# Moderne Zombie Filme



## Stress05 (20. Juni 2009)

So ich bin ein leidenschaftlicher zombi fan ^^ da ich die alten filme nicht so gut finde wie die modern bin ich auf der suche nach Guten Modern zombi filme.


gesehen hab ich schon
Resident Evil1-3
land of the dead
Dawn of Dead 
28 days later
28 Weeks later


So nun die frage gibt es noch mehr modern zombi filme oder war es das schon alle und auf Google bin nicht nicht fündig geworden vielleicht weiss einer nicht so bekannten?


----------



## Haxxler (20. Juni 2009)

Planet Terror kann ich dir empfehlen.


----------



## Night falls (20. Juni 2009)

Planet Terror
[&#9679;REC]
Day of the dead
Diary of the Dead
Dead Snow
Resident Evil 1-4

Um ein paar zu nennen.


----------



## Terrorsatan (20. Juni 2009)

bah Planet Terror is so schlecht  ;D


----------



## Haxxler (20. Juni 2009)

Planet Terror is geil 


			Dieser Inhalt steht nur eingeloggten Mitgliedern zur Verfügung.
        

 Is halt so geil übertrieben alles ^^


----------



## Stress05 (20. Juni 2009)

puh danke für die Tipps [&#9679;REC] ist schon mal auf der Einkaufs liste sieht sehr interessant aus der Trailer ! bei den andren informiere ich mich noch 


			Dieser Inhalt steht nur eingeloggten Mitgliedern zur Verfügung.


----------



## El Homer (20. Juni 2009)

Da ich nicht extra einen neuen Thread aufmachen will^^.
Kann mir jemand wirklich lustige Horrorfilme sagen ?


----------



## EspCap (20. Juni 2009)

Scary Movie 1-4, Shaun of the Dead, Braindead... 

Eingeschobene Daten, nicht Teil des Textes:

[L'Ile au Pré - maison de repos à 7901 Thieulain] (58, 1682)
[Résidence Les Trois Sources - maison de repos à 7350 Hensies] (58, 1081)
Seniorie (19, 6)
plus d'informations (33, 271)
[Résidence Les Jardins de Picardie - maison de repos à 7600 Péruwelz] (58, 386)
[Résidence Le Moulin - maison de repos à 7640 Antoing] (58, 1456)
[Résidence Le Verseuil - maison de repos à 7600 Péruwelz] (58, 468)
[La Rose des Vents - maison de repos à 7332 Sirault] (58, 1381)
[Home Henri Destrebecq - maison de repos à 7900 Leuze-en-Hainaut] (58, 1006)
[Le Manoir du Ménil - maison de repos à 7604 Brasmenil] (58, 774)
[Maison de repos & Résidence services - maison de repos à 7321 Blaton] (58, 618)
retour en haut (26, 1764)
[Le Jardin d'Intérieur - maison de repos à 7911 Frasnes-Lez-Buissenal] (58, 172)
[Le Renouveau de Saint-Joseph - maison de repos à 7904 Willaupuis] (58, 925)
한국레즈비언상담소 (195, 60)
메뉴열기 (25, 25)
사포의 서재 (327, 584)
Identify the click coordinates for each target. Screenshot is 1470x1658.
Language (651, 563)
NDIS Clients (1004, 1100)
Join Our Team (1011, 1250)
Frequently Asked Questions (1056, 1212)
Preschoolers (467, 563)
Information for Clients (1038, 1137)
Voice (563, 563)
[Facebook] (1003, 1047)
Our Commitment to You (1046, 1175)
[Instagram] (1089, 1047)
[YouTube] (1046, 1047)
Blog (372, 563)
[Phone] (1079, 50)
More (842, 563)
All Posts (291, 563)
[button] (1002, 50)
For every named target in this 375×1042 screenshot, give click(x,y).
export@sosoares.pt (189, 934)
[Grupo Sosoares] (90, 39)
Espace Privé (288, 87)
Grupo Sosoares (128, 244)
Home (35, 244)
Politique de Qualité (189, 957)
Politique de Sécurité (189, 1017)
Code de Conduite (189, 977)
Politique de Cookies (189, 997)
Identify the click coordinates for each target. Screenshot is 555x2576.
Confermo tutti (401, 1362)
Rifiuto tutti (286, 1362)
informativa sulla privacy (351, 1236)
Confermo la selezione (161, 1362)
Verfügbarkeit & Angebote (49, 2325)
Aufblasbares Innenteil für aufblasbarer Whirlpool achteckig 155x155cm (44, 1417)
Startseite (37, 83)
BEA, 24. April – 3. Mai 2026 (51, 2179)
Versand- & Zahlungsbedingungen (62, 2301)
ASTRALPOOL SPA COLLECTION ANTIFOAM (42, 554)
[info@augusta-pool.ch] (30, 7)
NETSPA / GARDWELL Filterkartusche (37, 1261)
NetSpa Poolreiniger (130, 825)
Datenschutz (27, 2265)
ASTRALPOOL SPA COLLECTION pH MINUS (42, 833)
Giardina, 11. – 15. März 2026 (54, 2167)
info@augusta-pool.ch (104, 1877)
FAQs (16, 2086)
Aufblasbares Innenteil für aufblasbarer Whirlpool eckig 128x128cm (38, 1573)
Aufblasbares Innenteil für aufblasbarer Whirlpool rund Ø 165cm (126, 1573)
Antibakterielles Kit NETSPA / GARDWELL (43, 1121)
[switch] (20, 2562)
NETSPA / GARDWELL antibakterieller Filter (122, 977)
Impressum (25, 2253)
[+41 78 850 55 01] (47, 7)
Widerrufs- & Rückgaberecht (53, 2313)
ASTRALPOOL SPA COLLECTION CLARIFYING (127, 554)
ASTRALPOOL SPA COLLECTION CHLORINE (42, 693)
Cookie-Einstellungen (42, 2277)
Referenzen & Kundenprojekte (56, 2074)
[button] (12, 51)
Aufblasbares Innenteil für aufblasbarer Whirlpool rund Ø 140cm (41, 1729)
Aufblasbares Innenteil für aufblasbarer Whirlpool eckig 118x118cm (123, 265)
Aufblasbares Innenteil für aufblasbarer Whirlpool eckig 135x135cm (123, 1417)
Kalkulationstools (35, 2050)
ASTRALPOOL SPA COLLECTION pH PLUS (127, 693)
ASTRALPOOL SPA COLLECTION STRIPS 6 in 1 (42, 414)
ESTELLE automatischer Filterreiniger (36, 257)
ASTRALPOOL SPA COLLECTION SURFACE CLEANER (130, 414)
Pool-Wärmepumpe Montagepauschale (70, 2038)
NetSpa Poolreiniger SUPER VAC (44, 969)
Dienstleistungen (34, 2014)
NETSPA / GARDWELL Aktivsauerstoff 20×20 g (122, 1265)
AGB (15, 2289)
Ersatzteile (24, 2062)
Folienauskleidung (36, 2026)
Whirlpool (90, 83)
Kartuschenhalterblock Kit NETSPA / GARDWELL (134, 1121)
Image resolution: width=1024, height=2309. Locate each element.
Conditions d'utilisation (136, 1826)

			Dieser Inhalt steht nur eingeloggten Mitgliedern zur Verfügung.


----------



## Medmius (20. Juni 2009)

Also ich persönlich finde ja Down of the Dead die alte Version besser.

Braindead kann ich dir empfehlen, obwohl es Recht alt ist, ist es meiner Meinung nach ein sehr guter Comedy-Zombiefilm


----------



## Haxxler (20. Juni 2009)

Tanz der Teufel 1 und 2 ist auch sehr lustig.


----------



## Night falls (21. Juni 2009)

> Tanz der Teufel 1 und 2 ist auch sehr lustig.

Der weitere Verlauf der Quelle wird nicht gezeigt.